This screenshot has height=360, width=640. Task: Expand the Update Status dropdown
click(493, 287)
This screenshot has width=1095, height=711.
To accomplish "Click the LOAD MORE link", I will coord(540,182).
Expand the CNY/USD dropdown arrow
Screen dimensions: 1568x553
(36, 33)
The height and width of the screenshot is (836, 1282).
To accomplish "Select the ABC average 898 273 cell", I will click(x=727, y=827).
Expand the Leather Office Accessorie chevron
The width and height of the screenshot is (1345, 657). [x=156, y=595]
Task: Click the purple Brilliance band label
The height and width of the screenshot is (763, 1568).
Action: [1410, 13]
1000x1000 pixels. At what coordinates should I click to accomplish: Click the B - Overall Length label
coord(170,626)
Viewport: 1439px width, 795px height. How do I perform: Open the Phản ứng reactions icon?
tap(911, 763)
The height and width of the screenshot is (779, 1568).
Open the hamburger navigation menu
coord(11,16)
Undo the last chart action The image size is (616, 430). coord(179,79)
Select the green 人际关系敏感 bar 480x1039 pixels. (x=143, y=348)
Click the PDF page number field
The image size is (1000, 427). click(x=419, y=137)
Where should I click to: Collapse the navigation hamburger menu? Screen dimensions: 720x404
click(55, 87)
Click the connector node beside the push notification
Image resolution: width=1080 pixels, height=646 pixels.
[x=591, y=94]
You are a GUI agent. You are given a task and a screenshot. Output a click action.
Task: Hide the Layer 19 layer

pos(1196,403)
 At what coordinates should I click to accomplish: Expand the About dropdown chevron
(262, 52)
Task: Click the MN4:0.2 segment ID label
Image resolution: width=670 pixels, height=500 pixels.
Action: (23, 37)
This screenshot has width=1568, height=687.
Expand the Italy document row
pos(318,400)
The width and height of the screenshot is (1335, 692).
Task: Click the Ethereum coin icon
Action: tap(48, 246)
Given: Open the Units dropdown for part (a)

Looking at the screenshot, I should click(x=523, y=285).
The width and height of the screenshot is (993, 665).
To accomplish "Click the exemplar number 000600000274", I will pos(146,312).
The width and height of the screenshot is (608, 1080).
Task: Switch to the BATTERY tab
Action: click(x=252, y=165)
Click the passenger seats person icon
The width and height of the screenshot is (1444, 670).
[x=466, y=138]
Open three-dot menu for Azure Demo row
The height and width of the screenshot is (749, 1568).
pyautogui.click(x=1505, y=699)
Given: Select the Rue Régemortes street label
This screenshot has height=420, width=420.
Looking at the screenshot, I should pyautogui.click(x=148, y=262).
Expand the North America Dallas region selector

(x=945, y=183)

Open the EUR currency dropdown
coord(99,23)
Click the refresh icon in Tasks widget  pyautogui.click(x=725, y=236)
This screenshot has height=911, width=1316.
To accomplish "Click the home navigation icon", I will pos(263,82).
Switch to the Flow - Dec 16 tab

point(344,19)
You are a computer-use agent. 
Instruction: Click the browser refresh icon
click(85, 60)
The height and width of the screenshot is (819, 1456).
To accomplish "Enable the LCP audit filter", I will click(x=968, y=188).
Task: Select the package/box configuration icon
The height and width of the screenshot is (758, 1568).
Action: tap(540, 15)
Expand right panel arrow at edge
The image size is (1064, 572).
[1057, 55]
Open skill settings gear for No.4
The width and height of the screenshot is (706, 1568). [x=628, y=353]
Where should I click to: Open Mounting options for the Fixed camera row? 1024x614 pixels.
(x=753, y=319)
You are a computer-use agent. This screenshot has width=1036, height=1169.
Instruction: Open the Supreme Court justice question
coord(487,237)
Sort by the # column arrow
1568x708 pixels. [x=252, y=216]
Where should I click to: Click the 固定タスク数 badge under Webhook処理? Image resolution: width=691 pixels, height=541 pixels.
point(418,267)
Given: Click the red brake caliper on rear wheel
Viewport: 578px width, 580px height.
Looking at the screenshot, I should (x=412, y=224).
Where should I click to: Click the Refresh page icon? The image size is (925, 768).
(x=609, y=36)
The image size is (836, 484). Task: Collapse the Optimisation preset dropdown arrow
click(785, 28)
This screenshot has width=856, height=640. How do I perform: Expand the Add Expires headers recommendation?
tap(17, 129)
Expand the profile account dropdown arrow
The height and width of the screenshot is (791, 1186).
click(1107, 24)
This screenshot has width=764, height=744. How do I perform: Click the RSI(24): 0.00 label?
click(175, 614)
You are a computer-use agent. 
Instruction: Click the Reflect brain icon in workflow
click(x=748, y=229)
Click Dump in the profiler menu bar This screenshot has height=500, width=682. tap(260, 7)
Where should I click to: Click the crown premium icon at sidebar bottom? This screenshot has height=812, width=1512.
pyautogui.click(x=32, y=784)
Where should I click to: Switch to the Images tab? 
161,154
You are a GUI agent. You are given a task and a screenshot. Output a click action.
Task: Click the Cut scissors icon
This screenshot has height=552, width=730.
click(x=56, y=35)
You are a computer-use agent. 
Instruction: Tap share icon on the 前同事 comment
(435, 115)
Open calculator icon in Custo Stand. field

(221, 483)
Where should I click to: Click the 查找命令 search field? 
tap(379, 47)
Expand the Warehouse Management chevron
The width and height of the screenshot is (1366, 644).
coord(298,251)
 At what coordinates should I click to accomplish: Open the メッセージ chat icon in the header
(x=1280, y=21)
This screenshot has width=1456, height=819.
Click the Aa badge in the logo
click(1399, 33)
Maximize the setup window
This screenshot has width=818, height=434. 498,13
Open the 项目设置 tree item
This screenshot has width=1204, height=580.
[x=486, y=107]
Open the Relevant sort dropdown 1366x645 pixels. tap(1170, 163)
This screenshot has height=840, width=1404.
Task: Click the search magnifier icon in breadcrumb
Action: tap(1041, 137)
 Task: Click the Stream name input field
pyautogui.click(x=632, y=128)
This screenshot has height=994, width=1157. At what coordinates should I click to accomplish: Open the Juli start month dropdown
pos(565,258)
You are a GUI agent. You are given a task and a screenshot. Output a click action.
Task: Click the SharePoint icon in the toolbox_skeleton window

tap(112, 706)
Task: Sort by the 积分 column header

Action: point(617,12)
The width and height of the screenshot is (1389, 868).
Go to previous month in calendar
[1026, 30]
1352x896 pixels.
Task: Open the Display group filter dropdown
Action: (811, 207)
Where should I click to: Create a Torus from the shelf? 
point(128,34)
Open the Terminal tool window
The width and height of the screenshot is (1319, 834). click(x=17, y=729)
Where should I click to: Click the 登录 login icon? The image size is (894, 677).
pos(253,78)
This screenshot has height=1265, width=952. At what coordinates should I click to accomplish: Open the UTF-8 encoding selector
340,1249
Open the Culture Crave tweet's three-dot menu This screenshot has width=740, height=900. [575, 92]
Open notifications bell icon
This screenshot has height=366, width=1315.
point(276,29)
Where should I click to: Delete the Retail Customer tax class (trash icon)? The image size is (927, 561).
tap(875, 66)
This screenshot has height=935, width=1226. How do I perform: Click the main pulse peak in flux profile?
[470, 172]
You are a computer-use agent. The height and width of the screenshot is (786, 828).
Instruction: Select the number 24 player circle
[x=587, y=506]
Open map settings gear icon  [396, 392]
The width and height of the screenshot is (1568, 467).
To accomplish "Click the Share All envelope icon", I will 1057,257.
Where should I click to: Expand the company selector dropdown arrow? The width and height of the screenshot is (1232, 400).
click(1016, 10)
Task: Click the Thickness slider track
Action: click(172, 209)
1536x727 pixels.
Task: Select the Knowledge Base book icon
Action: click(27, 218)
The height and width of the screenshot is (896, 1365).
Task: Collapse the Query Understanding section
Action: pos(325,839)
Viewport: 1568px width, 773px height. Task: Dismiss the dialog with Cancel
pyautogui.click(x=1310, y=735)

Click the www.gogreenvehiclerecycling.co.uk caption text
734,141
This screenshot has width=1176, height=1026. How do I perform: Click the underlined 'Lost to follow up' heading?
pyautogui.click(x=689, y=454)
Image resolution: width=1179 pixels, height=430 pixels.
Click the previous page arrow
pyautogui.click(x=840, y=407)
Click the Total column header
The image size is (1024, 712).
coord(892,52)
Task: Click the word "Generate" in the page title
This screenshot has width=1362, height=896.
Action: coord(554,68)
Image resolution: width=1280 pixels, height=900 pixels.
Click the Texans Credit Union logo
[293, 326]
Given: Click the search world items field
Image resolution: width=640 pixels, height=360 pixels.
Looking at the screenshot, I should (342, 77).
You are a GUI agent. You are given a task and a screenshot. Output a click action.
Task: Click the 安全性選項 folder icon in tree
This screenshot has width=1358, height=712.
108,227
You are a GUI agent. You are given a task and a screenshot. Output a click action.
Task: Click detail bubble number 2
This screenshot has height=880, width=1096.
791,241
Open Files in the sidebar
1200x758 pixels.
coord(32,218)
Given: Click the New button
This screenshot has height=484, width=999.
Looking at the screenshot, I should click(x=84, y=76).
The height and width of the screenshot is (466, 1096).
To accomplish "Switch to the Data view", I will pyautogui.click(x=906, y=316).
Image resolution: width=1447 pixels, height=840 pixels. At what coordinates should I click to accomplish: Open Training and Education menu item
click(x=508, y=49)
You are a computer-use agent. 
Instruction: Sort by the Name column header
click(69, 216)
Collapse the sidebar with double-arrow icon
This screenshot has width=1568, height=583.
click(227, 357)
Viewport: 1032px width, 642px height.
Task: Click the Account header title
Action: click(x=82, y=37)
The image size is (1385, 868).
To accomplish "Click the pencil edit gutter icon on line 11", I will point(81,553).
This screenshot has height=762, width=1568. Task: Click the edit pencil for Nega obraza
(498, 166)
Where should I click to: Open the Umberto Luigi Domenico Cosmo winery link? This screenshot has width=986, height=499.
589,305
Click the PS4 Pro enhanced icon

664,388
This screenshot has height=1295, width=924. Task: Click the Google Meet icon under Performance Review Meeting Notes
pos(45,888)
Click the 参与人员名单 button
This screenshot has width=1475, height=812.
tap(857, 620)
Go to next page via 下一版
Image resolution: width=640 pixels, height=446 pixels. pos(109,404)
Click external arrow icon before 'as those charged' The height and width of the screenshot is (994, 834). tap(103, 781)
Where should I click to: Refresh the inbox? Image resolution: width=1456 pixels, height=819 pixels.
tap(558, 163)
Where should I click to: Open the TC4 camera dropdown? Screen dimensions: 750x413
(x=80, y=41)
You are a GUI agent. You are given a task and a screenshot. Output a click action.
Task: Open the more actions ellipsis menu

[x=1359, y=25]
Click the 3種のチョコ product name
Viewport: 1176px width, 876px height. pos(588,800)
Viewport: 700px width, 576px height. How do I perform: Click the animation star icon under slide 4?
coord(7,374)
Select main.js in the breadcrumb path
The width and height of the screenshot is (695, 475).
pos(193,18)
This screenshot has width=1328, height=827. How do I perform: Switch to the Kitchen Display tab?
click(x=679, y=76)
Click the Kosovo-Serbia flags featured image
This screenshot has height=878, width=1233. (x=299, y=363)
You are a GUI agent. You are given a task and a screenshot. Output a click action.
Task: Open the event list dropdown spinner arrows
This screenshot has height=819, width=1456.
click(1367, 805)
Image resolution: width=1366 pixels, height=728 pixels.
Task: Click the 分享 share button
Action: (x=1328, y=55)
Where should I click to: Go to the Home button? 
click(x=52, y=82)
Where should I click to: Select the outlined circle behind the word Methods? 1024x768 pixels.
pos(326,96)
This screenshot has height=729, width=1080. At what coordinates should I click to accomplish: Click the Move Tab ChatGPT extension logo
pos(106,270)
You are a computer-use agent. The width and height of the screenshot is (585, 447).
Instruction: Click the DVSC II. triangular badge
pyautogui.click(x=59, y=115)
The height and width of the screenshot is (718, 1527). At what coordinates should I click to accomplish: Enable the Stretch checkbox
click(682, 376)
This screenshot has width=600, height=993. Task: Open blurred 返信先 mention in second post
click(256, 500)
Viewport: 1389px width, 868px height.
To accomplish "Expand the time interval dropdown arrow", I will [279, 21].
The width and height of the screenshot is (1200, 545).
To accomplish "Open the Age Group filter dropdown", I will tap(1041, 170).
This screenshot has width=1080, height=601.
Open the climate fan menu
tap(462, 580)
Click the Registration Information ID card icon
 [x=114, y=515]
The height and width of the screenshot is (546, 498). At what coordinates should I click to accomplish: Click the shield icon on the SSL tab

= = = =

### Task statement
Give the lines of the items above as a Markdown table with the columns Row and Item line, starting with the line that contains "Open skill settings gear for No.4" and going on through the line that contains "click(x=56, y=35)". Leave out blank lines.

### Full response
| Row | Item line |
|---|---|
| 1 | Open skill settings gear for No.4 |
| 2 | The width and height of the screenshot is (706, 1568). [x=628, y=353] |
| 3 | Where should I click to: Open Mounting options for the Fixed camera row? 1024x614 pixels. |
| 4 | (x=753, y=319) |
| 5 | You are a computer-use agent. This screenshot has width=1036, height=1169. |
| 6 | Instruction: Open the Supreme Court justice question |
| 7 | coord(487,237) |
| 8 | Sort by the # column arrow |
| 9 | 1568x708 pixels. [x=252, y=216] |
| 10 | Where should I click to: Click the 固定タスク数 badge under Webhook処理? Image resolution: width=691 pixels, height=541 pixels. |
| 11 | point(418,267) |
| 12 | Given: Click the red brake caliper on rear wheel |
| 13 | Viewport: 578px width, 580px height. |
| 14 | Looking at the screenshot, I should (x=412, y=224). |
| 15 | Where should I click to: Click the Refresh page icon? The image size is (925, 768). |
| 16 | (x=609, y=36) |
| 17 | The image size is (836, 484). Task: Collapse the Optimisation preset dropdown arrow |
| 18 | click(785, 28) |
| 19 | This screenshot has width=856, height=640. How do I perform: Expand the Add Expires headers recommendation? |
| 20 | tap(17, 129) |
| 21 | Expand the profile account dropdown arrow |
| 22 | The height and width of the screenshot is (791, 1186). |
| 23 | click(1107, 24) |
| 24 | This screenshot has width=764, height=744. How do I perform: Click the RSI(24): 0.00 label? |
| 25 | click(175, 614) |
| 26 | You are a computer-use agent.  |
| 27 | Instruction: Click the Reflect brain icon in workflow |
| 28 | click(x=748, y=229) |
| 29 | Click Dump in the profiler menu bar This screenshot has height=500, width=682. tap(260, 7) |
| 30 | Where should I click to: Click the crown premium icon at sidebar bottom? This screenshot has height=812, width=1512. |
| 31 | pyautogui.click(x=32, y=784) |
| 32 | Where should I click to: Switch to the Images tab?  |
| 33 | 161,154 |
| 34 | You are a GUI agent. You are given a task and a screenshot. Output a click action. |
| 35 | Task: Click the Cut scissors icon |
| 36 | This screenshot has height=552, width=730. |
| 37 | click(x=56, y=35) |